Le numérique au service de la formation
En dehors du chantier, les solutions technologiques font aussi leur part pour améliorer les conditions de sécurité. Sur les sujets de formation ou de prévention, elles offrent des solutions plus immersives et interactives. Unity développe ainsi des programmes de formation en VR spécialement dédiés au domaine de la construction. Ils permettent d’éviter les risques inhérents aux manipulations sur site. Les MOOCs permettent également de développer des supports plus interactifs. Dans cette logique, l’OPPBTP a mis en place la plateforme www.reglesdelartamiante.fr qui permet d’encadrer l’intervention des différents métiers et de sensibiliser sur les risques.
Un enjeu de cybersécurité
Paradoxalement, si les nouvelles technologies apportent des solutions puissantes, elles font émerger une nouvelle forme de risque : celui de la cybersécurité. Selon PwC, 53 % des entreprises du secteur ingénierie et construction ont été victimes de cyber incidents. Ces dernières mettent en moyenne 206 jours pour détecter une intrusion ! Face à la menace, Autodesk formule 5 recommandations pour venir en aide aux entreprises du BTP, souvent peu matures sur le sujet.
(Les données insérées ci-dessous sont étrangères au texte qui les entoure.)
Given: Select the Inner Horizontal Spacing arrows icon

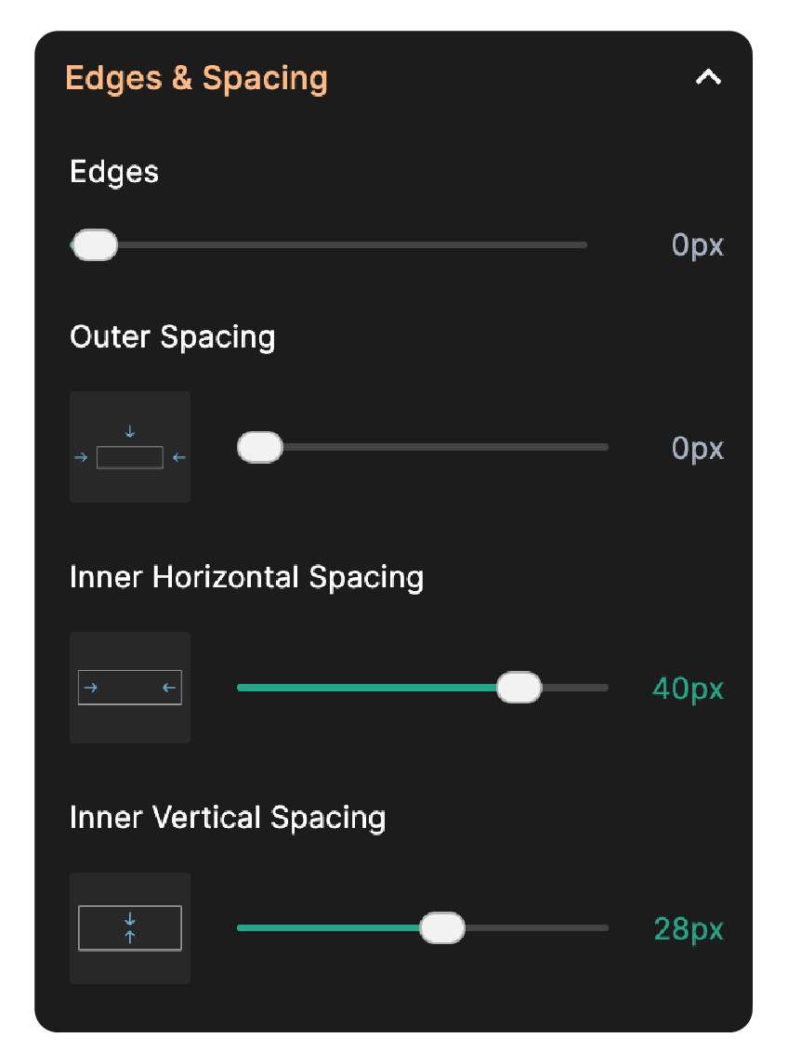Looking at the screenshot, I should pos(129,688).
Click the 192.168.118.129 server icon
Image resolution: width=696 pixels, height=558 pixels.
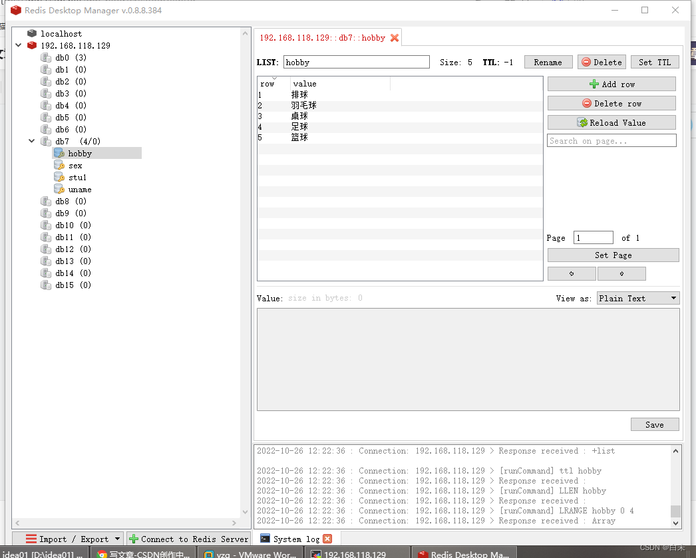tap(31, 45)
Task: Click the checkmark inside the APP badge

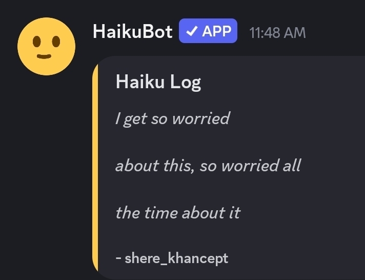Action: (191, 31)
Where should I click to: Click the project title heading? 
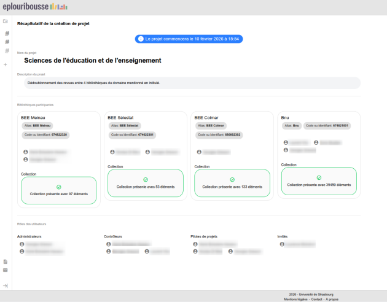[92, 61]
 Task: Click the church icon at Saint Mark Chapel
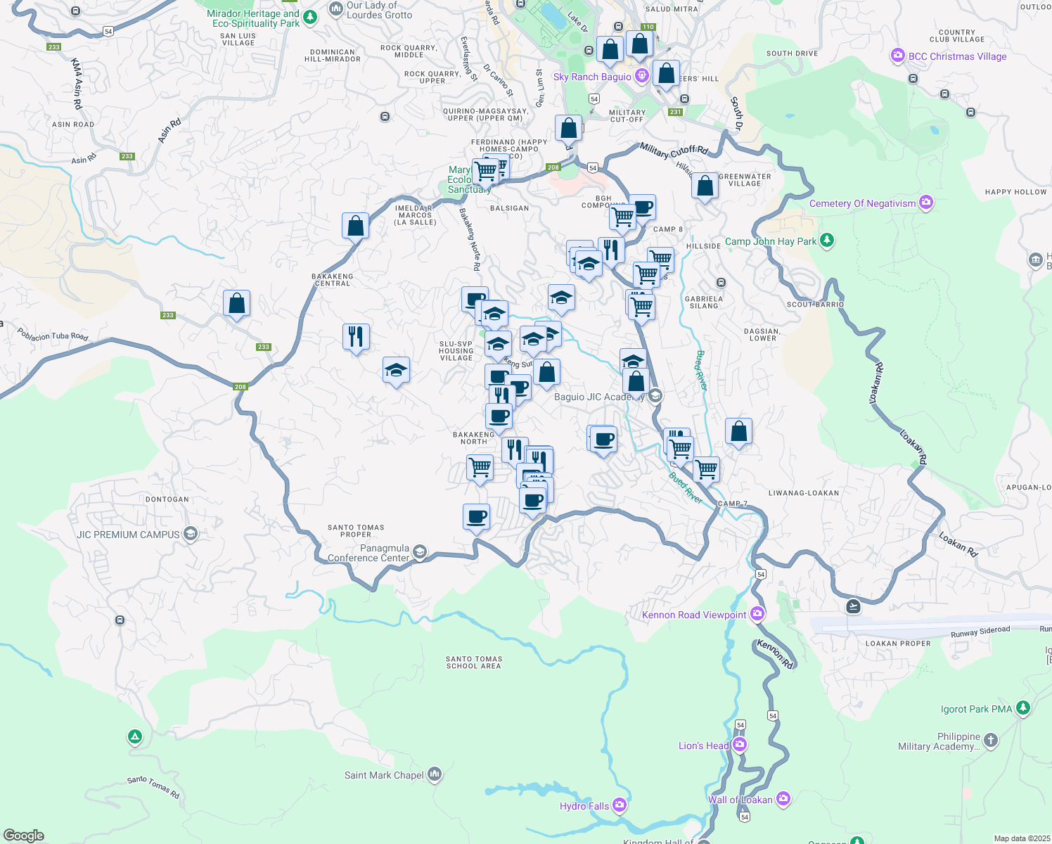(x=434, y=774)
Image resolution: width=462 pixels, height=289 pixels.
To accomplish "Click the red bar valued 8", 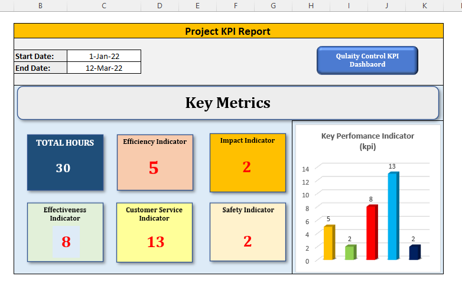I will [371, 233].
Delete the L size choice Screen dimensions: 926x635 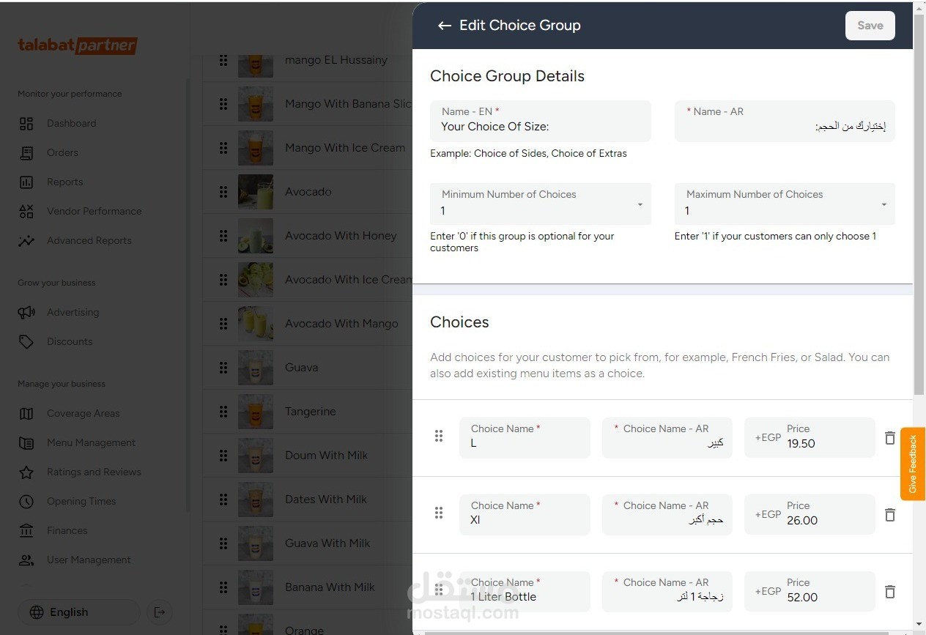tap(890, 438)
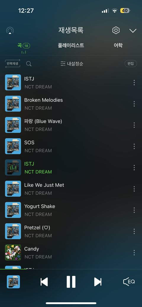Viewport: 142px width, 307px height.
Task: Open more options for Candy
Action: tap(134, 252)
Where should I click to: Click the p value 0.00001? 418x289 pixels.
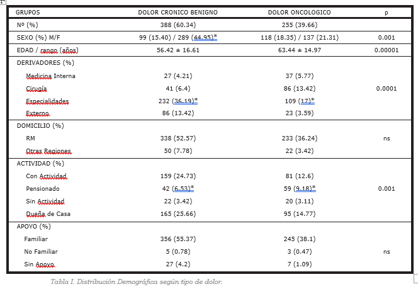[387, 50]
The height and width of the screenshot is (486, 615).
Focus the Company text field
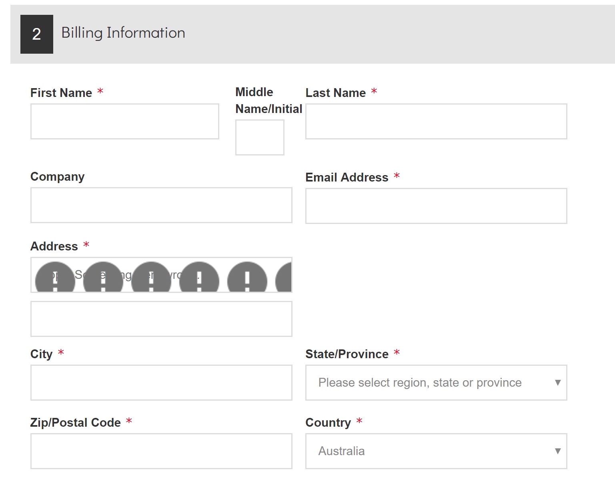(161, 205)

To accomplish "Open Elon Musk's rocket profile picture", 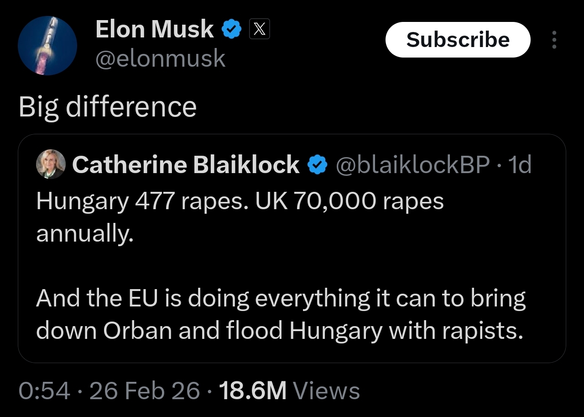I will (x=47, y=45).
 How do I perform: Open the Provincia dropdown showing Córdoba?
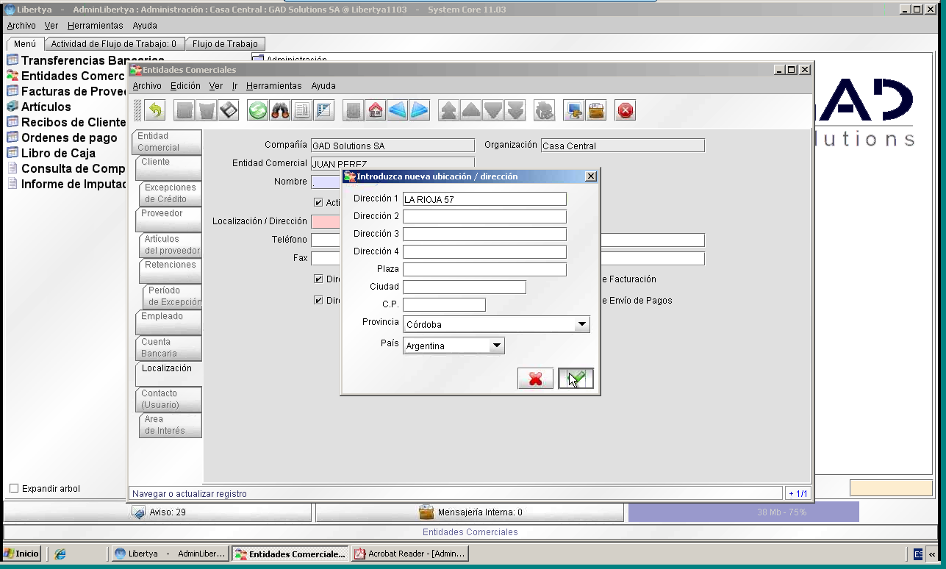coord(496,324)
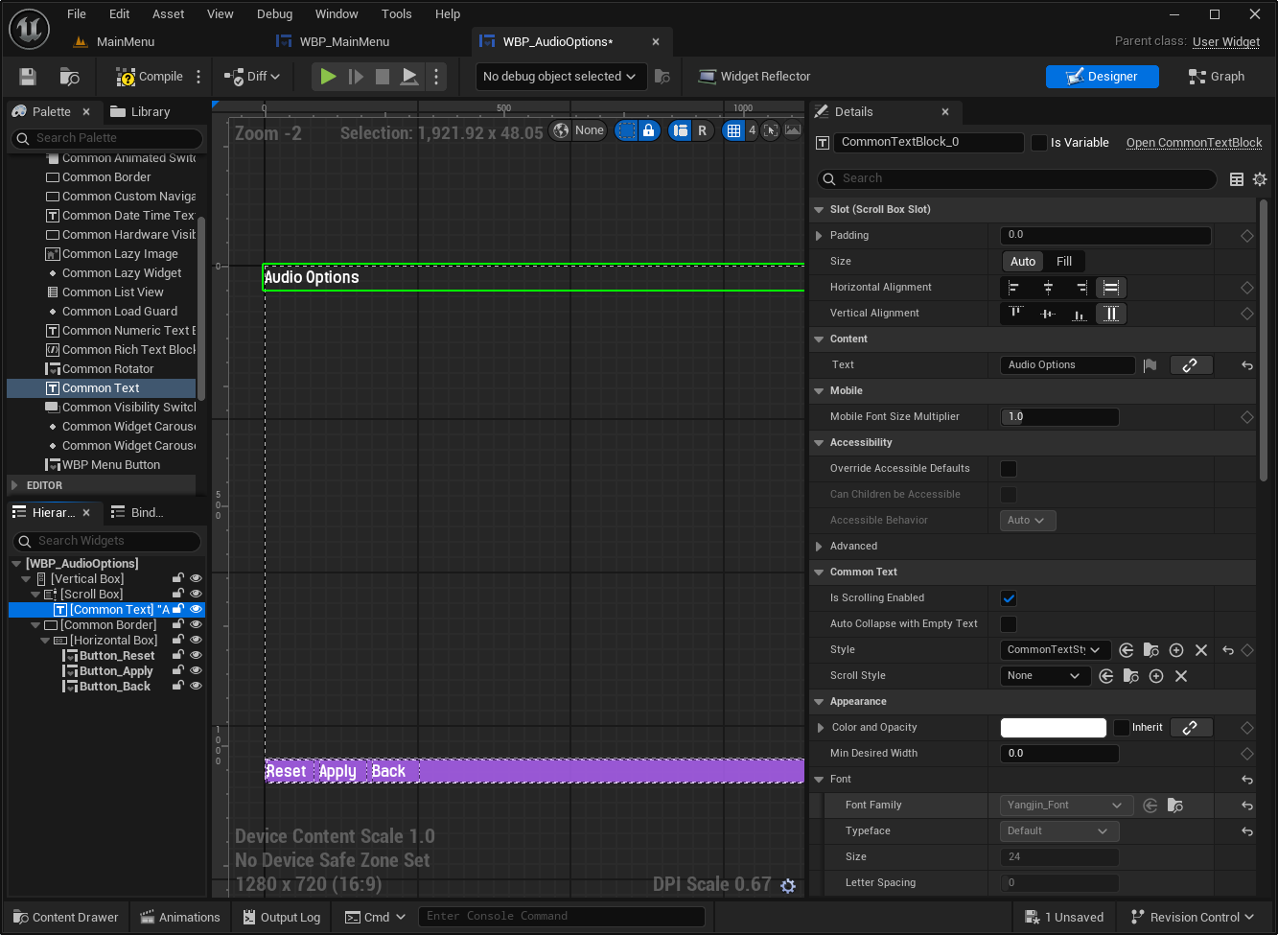Enable the Is Variable checkbox

pyautogui.click(x=1039, y=143)
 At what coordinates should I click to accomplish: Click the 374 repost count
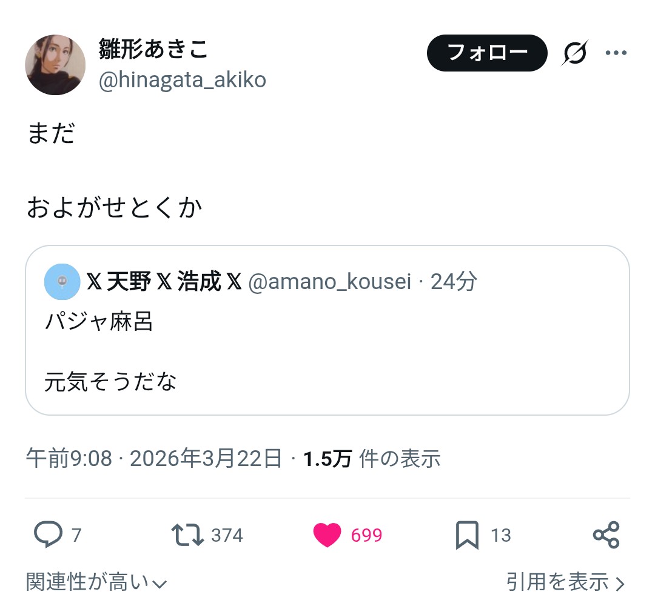[227, 536]
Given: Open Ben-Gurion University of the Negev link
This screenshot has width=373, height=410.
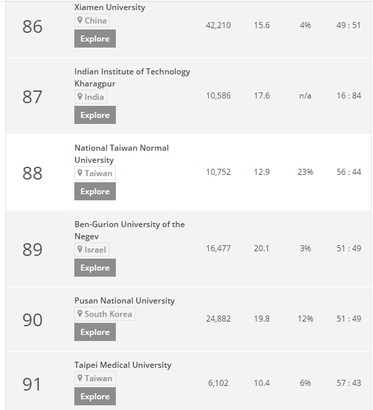Looking at the screenshot, I should click(x=129, y=230).
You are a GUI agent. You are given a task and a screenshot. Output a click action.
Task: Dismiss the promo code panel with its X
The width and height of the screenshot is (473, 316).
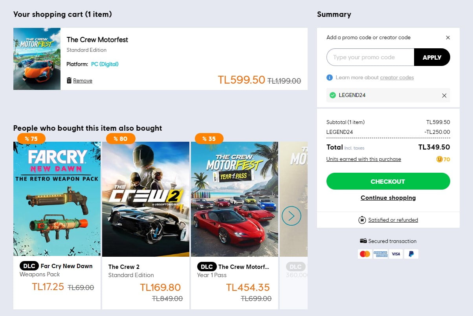[448, 37]
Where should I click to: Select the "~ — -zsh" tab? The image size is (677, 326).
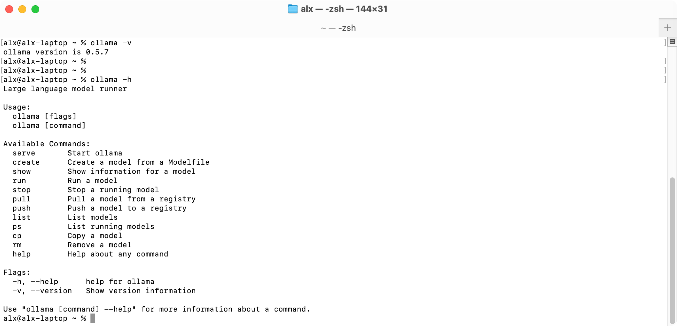338,28
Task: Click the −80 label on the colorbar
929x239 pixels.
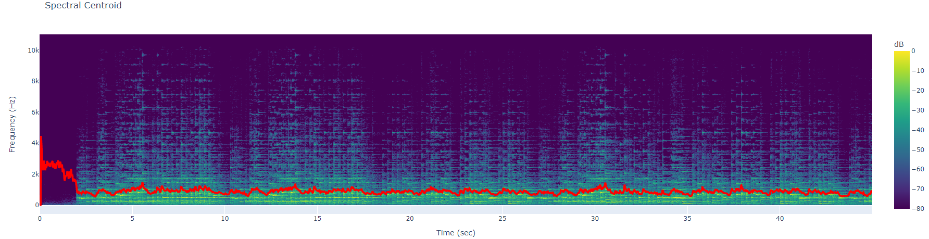Action: pos(918,209)
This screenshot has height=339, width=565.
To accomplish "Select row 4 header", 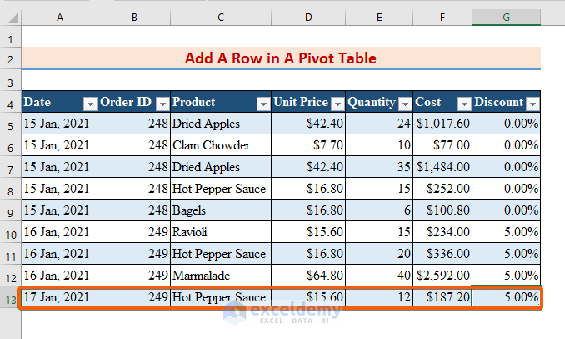I will coord(10,103).
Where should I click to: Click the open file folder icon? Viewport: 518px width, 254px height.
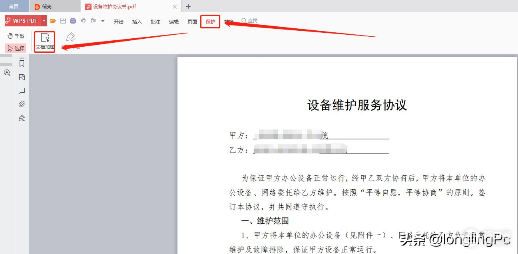(53, 21)

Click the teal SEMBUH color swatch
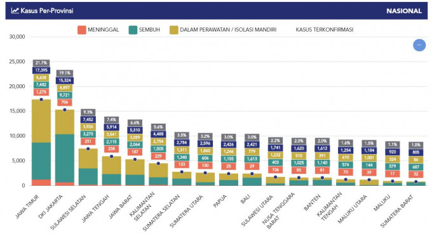133,30
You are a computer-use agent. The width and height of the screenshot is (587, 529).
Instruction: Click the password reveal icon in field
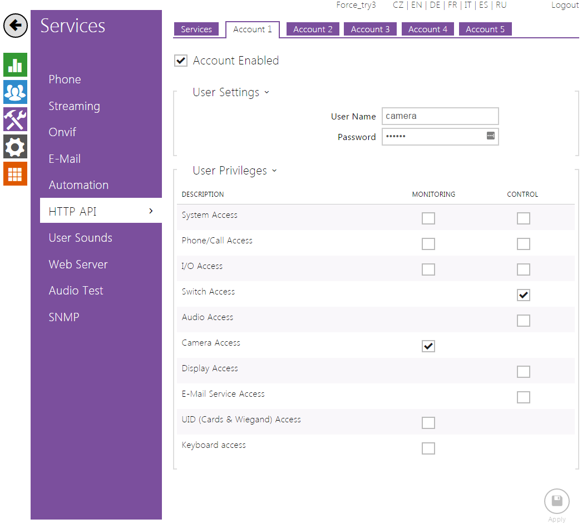490,136
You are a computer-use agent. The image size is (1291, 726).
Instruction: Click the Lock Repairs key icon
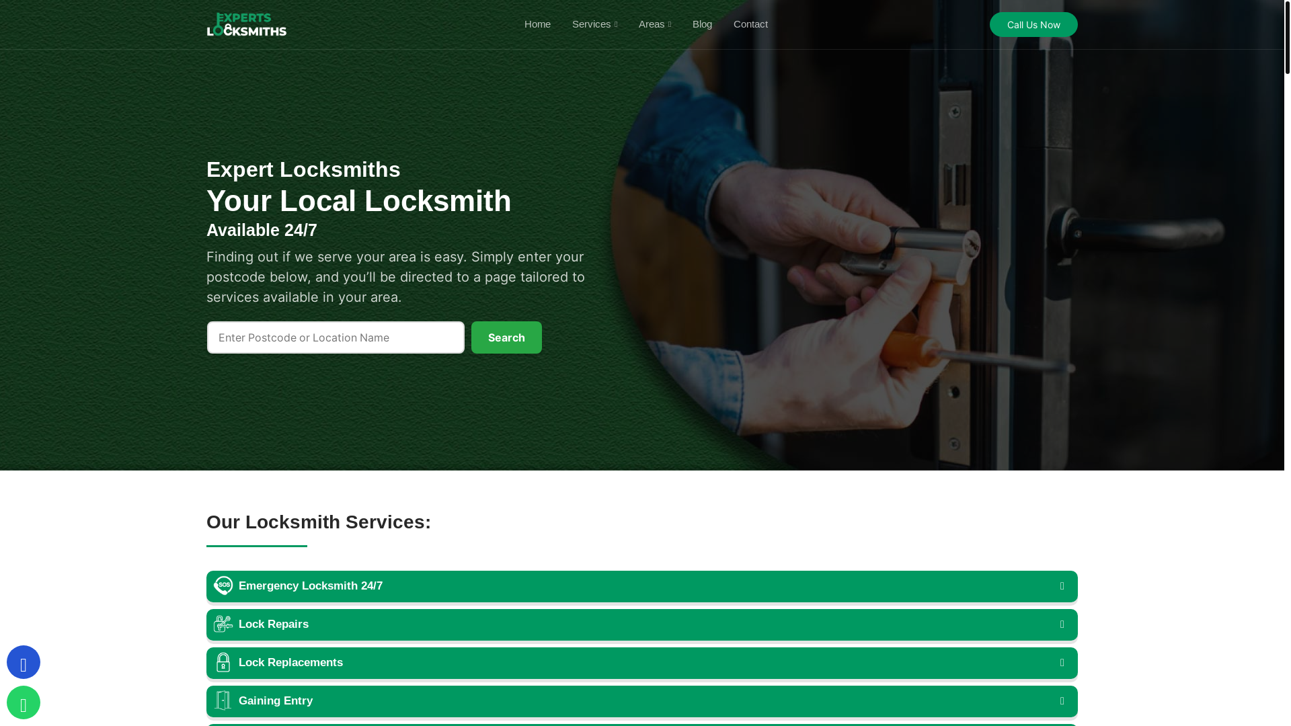coord(223,624)
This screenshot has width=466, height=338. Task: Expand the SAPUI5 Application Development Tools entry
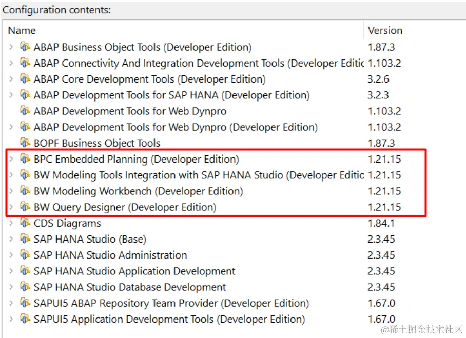tap(10, 319)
La première consiste à se pencher sur la question de l’ingénierie sociale, la plupart des intrusions numériques étant dues à une fuite humaine. La seconde concerne les messageries, souvent mal protégées. La troisième recommande la mise à jour des talents internes : l’embauche d’un spécialiste de la cybersécurité s’avère souvent rentable face à l’ampleur du risque. La quatrième se penche sur les protocoles d’accès aux données. Enfin, la dernière préconise un suivi régulier des mises à jour logicielles.